BEGIN Study text

It's the holiday present that every kid dreams of: an adorable, snuggly puppy.
Unfortunately, puppies don't come with instruction manuals, so "Good Morning America" asked veterinarian Marty Becker to give viewers the basics on how to raise their new pup.
If you want a well-rounded, gently mannered dog, there's one secret you must know: Overdo positive experiences during the critical socialization period in puppyhood, which ends when your puppy is about three months old.
This means more than training. Expose your puppy to everything it might encounter -- objects, sounds and so forth -- and reward the behavior you want to teach.
Although owners may think all they need to do is measure food and put it in a bowl, things have changed. Remember, all dogs are descended from wolves. Wolves had to hunt for their dinner, but we've made it easy for dogs.
Instead of searching and capturing their food, they laze over to the bowl. This takes between 30 seconds and three minutes, while hunting would take hours.
Instead, try giving your puppy a food puzzle, like the Canine Genius, the Buster Food Cube and the Busy Buddy.
Rather than making eating an ultraquick, mind-numbing activity for the puppy, it infuses thought, manipulation and skill into meals.
Dogs are just like babies with an obvious oral fixation, They teethe and try to put everything in their mouths. It's natural, normal behavior for dogs and necessary for puppies; their adult teeth start coming in at about 3½ months.
Older dogs like to chew as well -- for enjoyment and to relieve boredom or stress. It also helps reduce dental tartar, so you don't want to stop it.

END Study text

**What to do**
Name every food puzzle product that the puppy-care text mentions.

BEGIN Supplied entries

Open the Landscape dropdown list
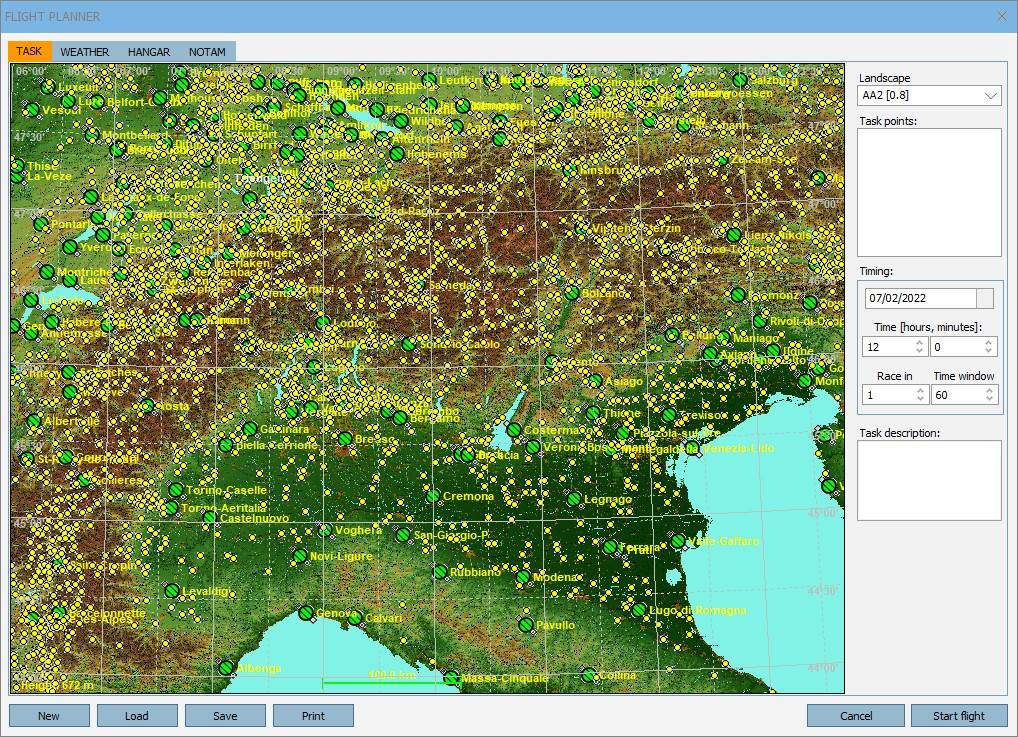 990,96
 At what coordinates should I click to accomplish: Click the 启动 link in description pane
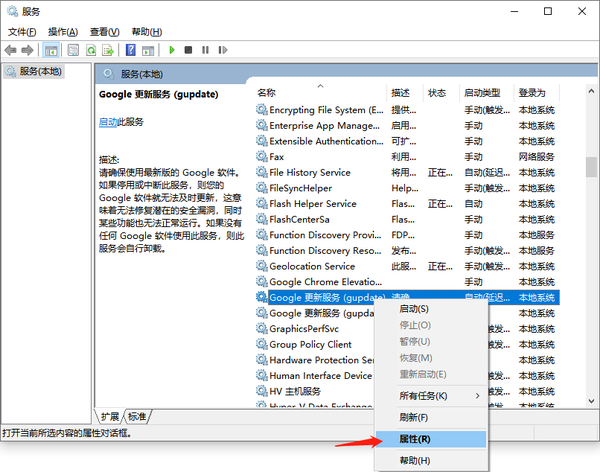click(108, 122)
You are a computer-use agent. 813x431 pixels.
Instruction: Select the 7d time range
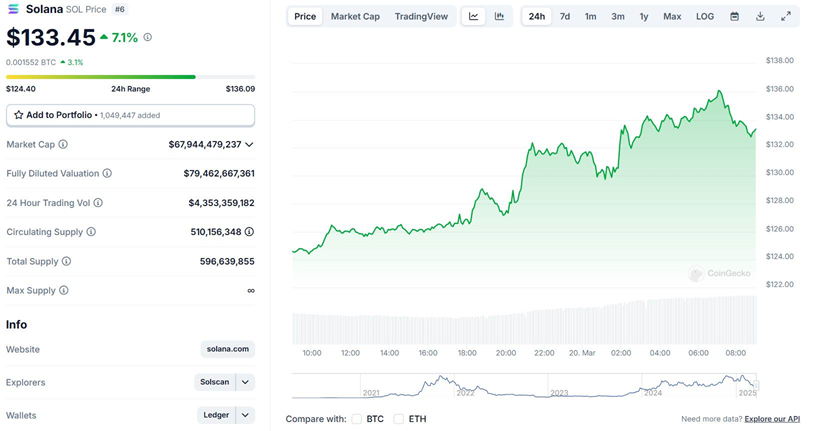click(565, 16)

END Supplied entries

**Response for this exercise**
Canine Genius, Buster Food Cube, Busy Buddy